Wade-Niasse : la rupture

Au Sénégal, le limogeage du Premier ministre Moustapha Niasse et son remplacement par Mame Madior Boye (première femme à accéder à ce poste) témoigne de la mise en ordre de bataille des partis politiques en vue des élections législatives du 29 avril.
De notre correspondant à Dakar

C'est avec surprise que les Sénégalais ont appris le samedi 3 mars le limogeage de Moustapha Niasse, Premier ministre depuis onze mois du gouvernement né de l'alternance intervenue le 19 mars 200 au Sénégal. Les Sénégalais ont été d'autant plus étonnés par la nouvelle que le président Abdoulaye Wade rentrait à peine de Syrte où il a assisté à la réunion des chefs d'Etat sur l'Union Africaine.

Il est vrai cependant qu'avant de se rendre à cette rencontre le président sénégalais était soumis à de rudes épreuves politiques et avait laissé au sein de son gouvernement un climat tout à fait délétère du fait de vives rivalités entre son parti et celui du Premier ministre Moustapha Niasse.

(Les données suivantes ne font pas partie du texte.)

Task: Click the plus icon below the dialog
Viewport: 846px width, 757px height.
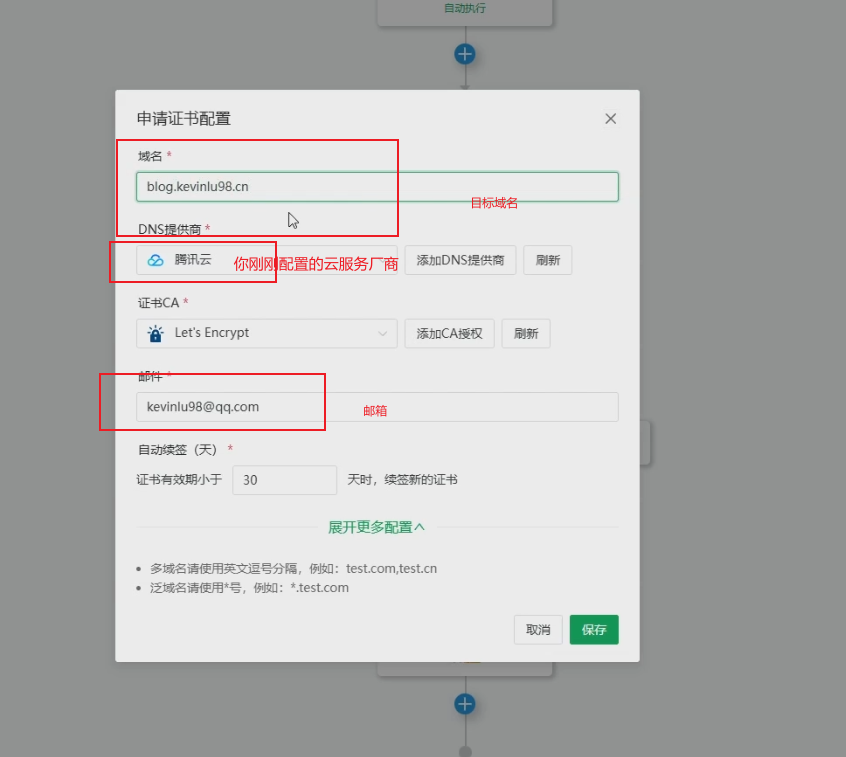Action: (x=464, y=704)
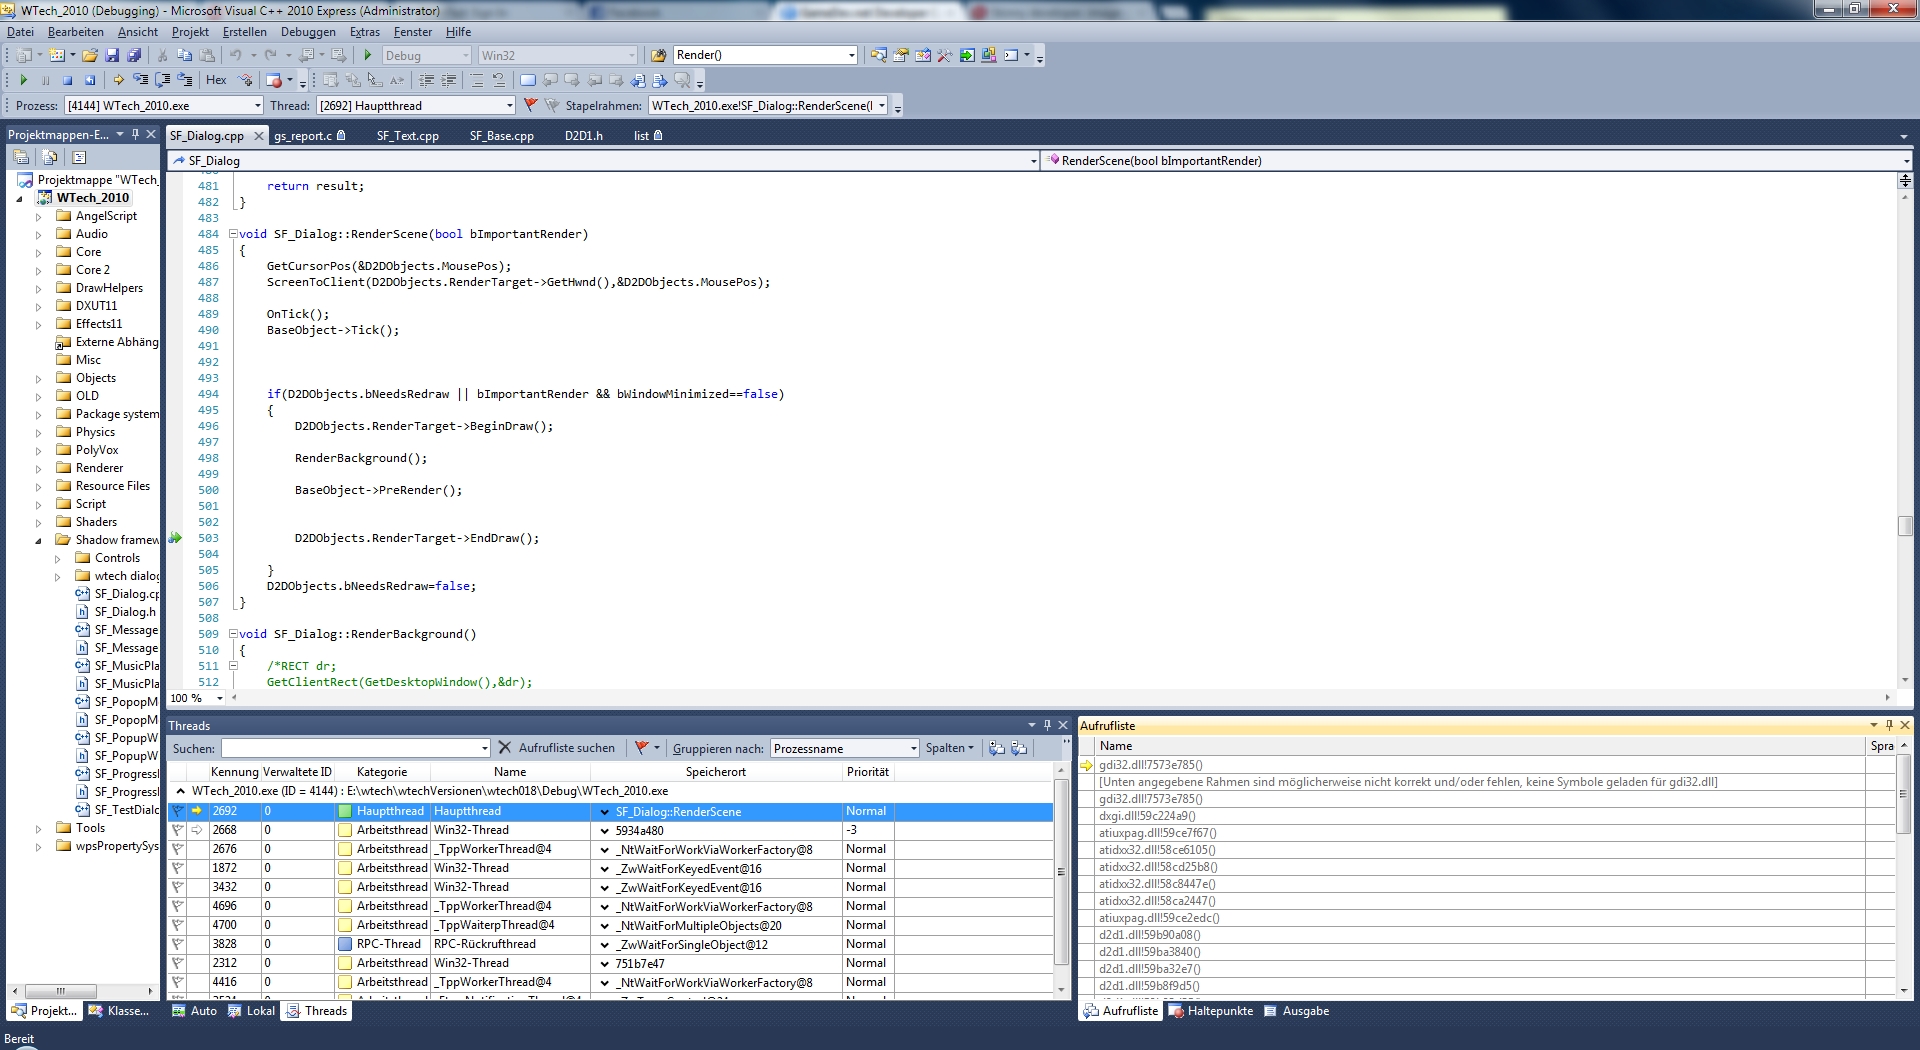This screenshot has height=1050, width=1920.
Task: Click the Aufrufliste suchen button
Action: 566,748
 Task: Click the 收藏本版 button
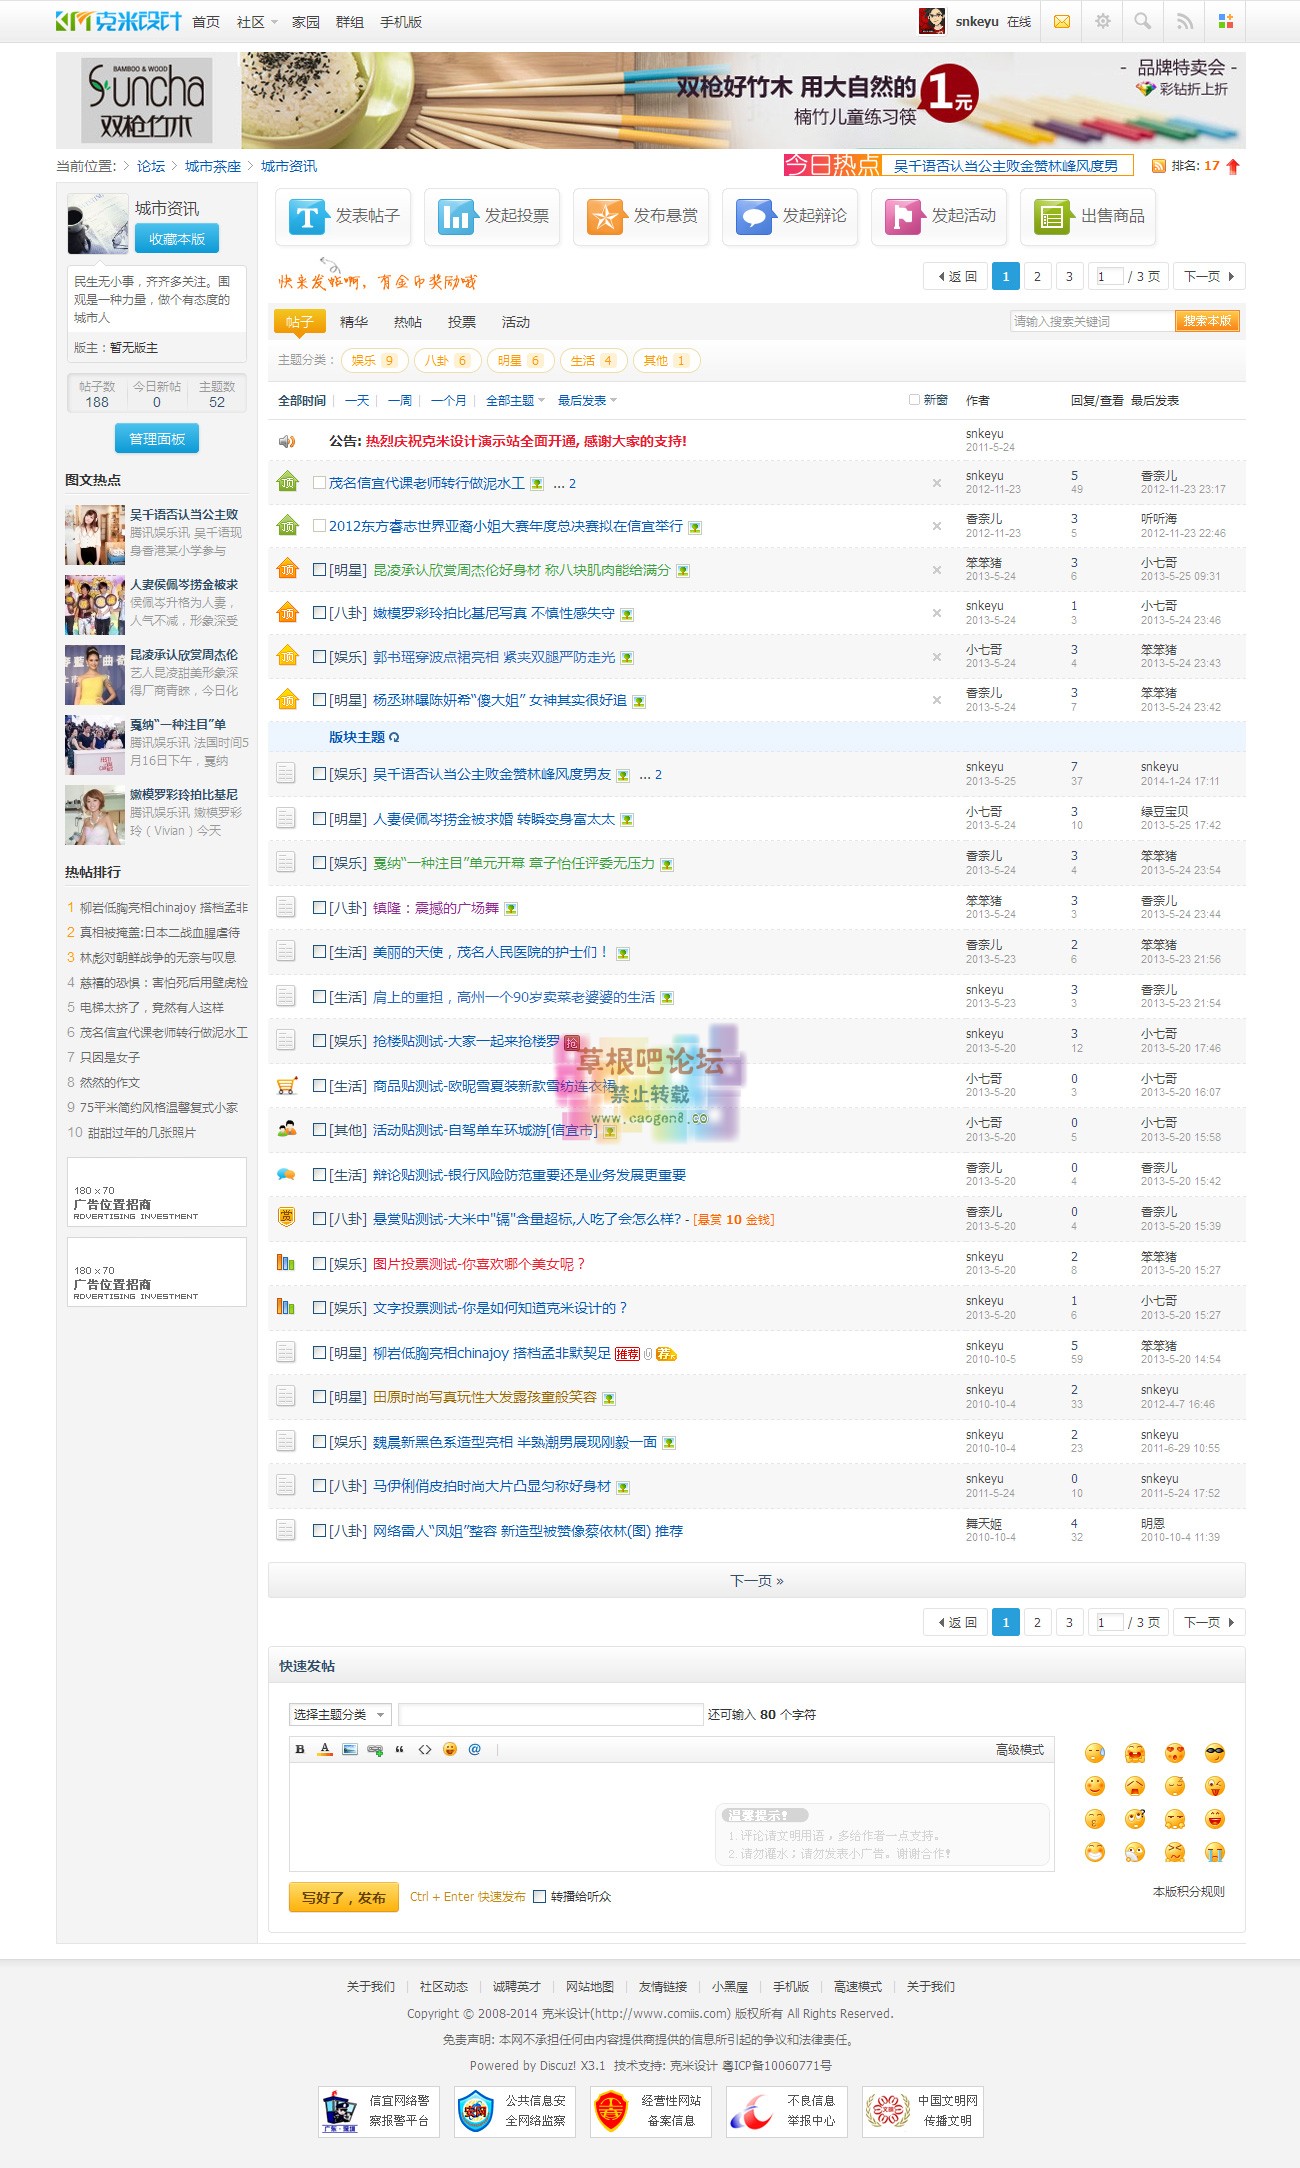(177, 239)
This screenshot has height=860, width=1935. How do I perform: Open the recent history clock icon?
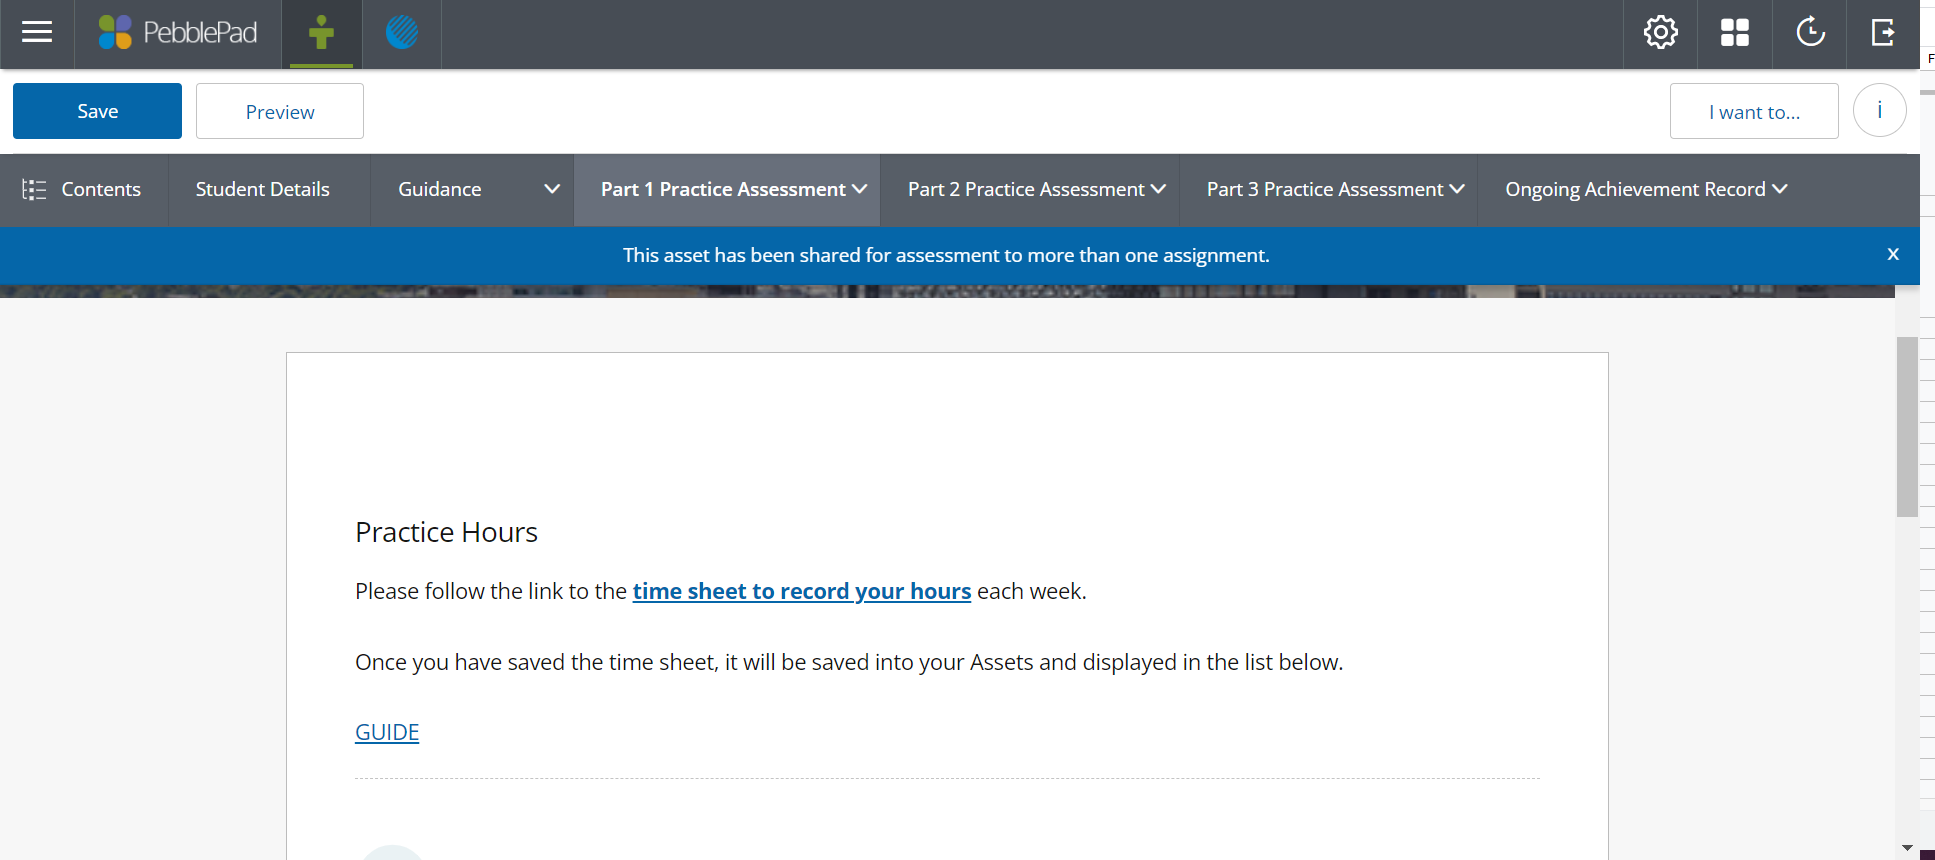[1809, 33]
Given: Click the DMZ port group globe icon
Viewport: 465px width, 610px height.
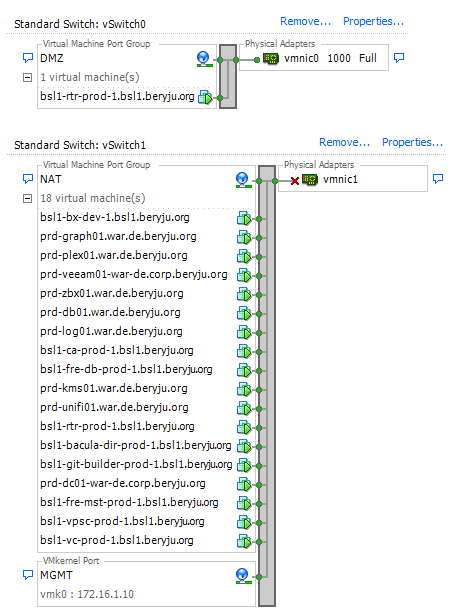Looking at the screenshot, I should click(204, 59).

L'élection, la semaine dernière à Mbour, du nouveau maire de cette bourgade située dans la région de Thiès a débouché sur la victoire du candidat socialiste soutenu par l'AFP (Alliance des forces de progrès) de Moustapha Niasse au détriment du candidat du PDS (Parti démocratique sénégalais). Autre épreuve c'est le vote du budget de Conseil Régional de Kaolack présidé par un membre de l'AFP. Le budget régional a été adopté grâce au vote des socialistes contre les libéraux qui s'y opposaient.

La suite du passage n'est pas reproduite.